→ EXERCISE DETAILS:
Give back the full data, retyped precisely.
-------- DATA LISTING
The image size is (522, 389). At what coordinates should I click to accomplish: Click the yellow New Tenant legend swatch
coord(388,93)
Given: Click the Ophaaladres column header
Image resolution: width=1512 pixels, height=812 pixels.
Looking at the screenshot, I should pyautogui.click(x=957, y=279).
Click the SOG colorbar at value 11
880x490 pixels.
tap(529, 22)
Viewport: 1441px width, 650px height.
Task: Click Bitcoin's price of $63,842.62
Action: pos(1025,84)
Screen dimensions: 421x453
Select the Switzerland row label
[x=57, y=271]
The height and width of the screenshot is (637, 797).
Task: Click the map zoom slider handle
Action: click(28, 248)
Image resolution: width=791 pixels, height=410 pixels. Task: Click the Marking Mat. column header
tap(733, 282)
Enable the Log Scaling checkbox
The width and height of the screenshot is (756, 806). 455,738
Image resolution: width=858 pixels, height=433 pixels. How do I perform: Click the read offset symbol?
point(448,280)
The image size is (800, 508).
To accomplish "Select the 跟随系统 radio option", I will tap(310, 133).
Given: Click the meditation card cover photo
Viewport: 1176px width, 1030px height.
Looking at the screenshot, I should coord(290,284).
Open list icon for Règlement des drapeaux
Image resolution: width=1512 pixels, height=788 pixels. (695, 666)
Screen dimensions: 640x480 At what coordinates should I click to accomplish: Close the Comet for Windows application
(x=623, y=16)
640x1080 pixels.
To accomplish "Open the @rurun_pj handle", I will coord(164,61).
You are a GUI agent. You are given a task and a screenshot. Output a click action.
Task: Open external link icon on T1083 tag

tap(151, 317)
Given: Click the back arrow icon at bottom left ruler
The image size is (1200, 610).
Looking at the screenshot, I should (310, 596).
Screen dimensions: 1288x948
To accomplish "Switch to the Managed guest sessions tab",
----------------
→ OUTPUT BELOW:
The image size is (522, 389). At what coordinates should I click to accomplish: Click the yellow New Tenant legend swatch
coord(388,93)
Given: Click the Ophaaladres column header
Image resolution: width=1512 pixels, height=812 pixels.
Looking at the screenshot, I should pyautogui.click(x=957, y=279).
Click the SOG colorbar at value 11
880x490 pixels.
tap(529, 22)
Viewport: 1441px width, 650px height.
Task: Click Bitcoin's price of $63,842.62
Action: pos(1025,84)
Screen dimensions: 421x453
Select the Switzerland row label
[x=57, y=271]
The height and width of the screenshot is (637, 797).
Task: Click the map zoom slider handle
Action: click(28, 248)
Image resolution: width=791 pixels, height=410 pixels. Task: Click the Marking Mat. column header
tap(733, 282)
Enable the Log Scaling checkbox
The width and height of the screenshot is (756, 806). 455,738
Image resolution: width=858 pixels, height=433 pixels. How do I perform: Click the read offset symbol?
point(448,280)
The image size is (800, 508).
To accomplish "Select the 跟随系统 radio option", I will tap(310, 133).
Given: Click the meditation card cover photo
Viewport: 1176px width, 1030px height.
Looking at the screenshot, I should coord(290,284).
Open list icon for Règlement des drapeaux
Image resolution: width=1512 pixels, height=788 pixels. (695, 666)
Screen dimensions: 640x480 At what coordinates should I click to accomplish: Close the Comet for Windows application
(x=623, y=16)
640x1080 pixels.
To accomplish "Open the @rurun_pj handle", I will coord(164,61).
You are a GUI agent. You are given a task and a screenshot. Output a click action.
Task: Open external link icon on T1083 tag

tap(151, 317)
Given: Click the back arrow icon at bottom left ruler
The image size is (1200, 610).
Looking at the screenshot, I should (310, 596).
Screen dimensions: 1288x948
To accomplish "Switch to the Managed guest sessions tab",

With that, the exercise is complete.